Visual culture in France is one reason I live here. Its everywhere from Chateaux gardens to Rodin to Godard films and more. It's so particular to France it's visible in pretty much every product of French culture. It's even in French education.
Needless to say French educational posters have a strong following and we see quite a few at markets. They ranging from the clean almost austere lines of 1950s Rossignol posters with their elegant sans serif fonts:
to these late 1960s posters published by Fernand Nathan where the focus seems to be on the complexities of social order and activity:
o funky charm of the 1970s.
We've always been taken by science posters and especially these:
They are designed for legibility, drawn on black coated paper or fabric. Lettering is by hand, and the mixture of the figurative and the explanatory is beautiful to me. There is a clear aesthetic and sense of design behind each poster and as an ex-scientist it's especially pleasing.
The lettering at the bottom of course tells us most of what we need to know. The illustration is by Paul Sougy, a curator of natural history at the science museum of the French city of Orléans who in the 1940s was commissioned to create them. The designs are distinctive and strange depictions of our world. They are also remarkably efficient pieces of art- note just how much information is crammed into every single one. Sougy's visuals were all over textbooks, classroom walls in the late 1940s and 1950s. Most of his collection is at Artois University and there is a tiny street named after him in Orleans.
The publisher was Auzoux, who for a long time were the worlds pre-emeininent science educational organisations. The company as named after Dr. Louis Thomas Jérôme Auzoux (1797-1880) who in the 1820s established a workshop in Normandy making detailed and accurate medical models. The process he invented consisted of a mix of paper pulp, glue and cork powder, pressed in paper-lined molds, like papier-maché.

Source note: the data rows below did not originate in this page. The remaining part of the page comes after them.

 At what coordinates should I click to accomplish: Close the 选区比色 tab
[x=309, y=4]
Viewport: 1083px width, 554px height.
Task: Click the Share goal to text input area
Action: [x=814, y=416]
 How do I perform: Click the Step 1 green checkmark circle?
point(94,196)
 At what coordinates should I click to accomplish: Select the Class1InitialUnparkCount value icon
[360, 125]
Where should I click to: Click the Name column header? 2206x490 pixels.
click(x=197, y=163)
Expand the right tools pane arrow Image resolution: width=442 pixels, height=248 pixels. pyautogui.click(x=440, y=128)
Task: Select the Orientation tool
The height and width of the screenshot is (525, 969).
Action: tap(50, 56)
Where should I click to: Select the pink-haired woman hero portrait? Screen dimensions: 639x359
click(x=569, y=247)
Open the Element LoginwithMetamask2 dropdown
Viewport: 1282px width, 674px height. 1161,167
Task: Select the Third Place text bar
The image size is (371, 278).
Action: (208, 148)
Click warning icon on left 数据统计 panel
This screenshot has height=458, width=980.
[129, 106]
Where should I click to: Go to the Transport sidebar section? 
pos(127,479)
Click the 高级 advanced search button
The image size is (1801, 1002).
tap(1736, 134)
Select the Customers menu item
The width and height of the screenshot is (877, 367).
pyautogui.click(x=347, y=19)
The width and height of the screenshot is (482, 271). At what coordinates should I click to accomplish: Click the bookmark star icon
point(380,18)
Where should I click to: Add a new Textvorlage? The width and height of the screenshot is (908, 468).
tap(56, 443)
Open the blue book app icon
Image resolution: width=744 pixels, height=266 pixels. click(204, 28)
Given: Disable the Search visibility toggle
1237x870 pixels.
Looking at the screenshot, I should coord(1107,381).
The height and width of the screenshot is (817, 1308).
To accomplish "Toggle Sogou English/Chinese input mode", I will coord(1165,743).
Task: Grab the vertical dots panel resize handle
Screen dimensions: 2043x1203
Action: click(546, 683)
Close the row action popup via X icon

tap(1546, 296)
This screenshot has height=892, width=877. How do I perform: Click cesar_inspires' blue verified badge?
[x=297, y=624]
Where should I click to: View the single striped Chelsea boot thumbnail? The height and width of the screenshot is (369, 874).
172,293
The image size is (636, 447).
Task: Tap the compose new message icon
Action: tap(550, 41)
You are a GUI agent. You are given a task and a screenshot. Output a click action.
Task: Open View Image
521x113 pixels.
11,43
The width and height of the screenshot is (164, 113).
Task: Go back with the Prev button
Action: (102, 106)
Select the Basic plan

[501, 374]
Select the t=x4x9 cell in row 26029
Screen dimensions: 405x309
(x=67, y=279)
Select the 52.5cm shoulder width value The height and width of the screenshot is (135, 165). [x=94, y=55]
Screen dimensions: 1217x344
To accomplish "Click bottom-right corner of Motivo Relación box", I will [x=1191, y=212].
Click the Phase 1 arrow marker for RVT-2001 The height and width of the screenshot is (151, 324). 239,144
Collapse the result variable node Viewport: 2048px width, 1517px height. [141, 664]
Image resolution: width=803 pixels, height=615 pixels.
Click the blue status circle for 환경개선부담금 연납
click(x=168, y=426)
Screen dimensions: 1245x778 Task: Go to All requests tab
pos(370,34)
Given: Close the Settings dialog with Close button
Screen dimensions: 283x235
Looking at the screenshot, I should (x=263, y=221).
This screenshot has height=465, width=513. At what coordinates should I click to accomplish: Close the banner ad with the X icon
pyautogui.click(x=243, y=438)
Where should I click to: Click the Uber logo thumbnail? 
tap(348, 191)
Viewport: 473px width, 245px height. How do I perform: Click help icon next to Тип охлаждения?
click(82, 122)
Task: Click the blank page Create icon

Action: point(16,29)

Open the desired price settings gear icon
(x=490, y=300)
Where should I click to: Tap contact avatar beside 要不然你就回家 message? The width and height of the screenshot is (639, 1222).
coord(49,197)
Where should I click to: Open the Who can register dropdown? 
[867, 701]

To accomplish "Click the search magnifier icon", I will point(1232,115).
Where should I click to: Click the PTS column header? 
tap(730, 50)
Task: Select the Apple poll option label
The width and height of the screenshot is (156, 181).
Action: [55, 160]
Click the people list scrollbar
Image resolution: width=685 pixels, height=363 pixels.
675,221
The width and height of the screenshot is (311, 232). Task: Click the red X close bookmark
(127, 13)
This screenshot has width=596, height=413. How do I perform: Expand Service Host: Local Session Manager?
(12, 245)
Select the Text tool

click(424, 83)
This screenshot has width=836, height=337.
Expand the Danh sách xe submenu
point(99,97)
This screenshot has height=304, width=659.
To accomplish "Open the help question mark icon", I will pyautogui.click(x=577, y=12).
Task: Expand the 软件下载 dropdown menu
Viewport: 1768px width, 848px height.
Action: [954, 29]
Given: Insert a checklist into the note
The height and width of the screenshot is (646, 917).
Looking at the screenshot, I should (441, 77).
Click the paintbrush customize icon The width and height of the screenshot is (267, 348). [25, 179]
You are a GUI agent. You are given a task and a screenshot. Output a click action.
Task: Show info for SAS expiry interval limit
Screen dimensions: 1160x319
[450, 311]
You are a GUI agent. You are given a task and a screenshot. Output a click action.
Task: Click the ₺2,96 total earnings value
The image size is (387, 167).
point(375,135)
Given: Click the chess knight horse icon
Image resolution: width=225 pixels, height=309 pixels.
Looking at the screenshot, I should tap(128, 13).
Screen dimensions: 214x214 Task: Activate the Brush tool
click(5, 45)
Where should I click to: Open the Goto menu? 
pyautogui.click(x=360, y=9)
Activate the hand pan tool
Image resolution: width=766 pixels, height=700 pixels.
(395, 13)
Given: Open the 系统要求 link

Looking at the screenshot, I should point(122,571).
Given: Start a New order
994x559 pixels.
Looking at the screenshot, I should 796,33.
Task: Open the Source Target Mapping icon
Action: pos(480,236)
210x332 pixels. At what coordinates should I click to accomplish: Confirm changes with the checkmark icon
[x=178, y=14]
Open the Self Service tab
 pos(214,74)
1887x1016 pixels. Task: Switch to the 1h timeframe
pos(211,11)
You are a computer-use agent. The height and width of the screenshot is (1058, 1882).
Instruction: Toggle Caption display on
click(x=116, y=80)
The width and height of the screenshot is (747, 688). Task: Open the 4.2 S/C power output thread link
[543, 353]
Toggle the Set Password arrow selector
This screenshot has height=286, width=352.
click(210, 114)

As education of the new sciences of zoology and anatomy grew, his models became more popular in universities. The models became larger and more articulated, with working joints and connections. By the 1860s over eighty people were employed making models to be shipped across France and worldwide.
They became essential in teaching aids as he also worked on larger animals, including famously, a horse. The museum of Natural History in Paris notably has a papier-mâché gorilla.
The company branched out into drawings and other means of communication, but the development of plastics led to the Auzoux company's eventual demise by 2000.
Of course students of anatomy and children will have books and even on the internet there is a sense of graphic design and visual flair in the best educational work. But I can't but feel but these clear and beautiful designs would have informed the visual education of children in France growing up in the late 40s and 50s- the same generation which would be involved in international modernism and the psychedelia of the late 60s and 70s.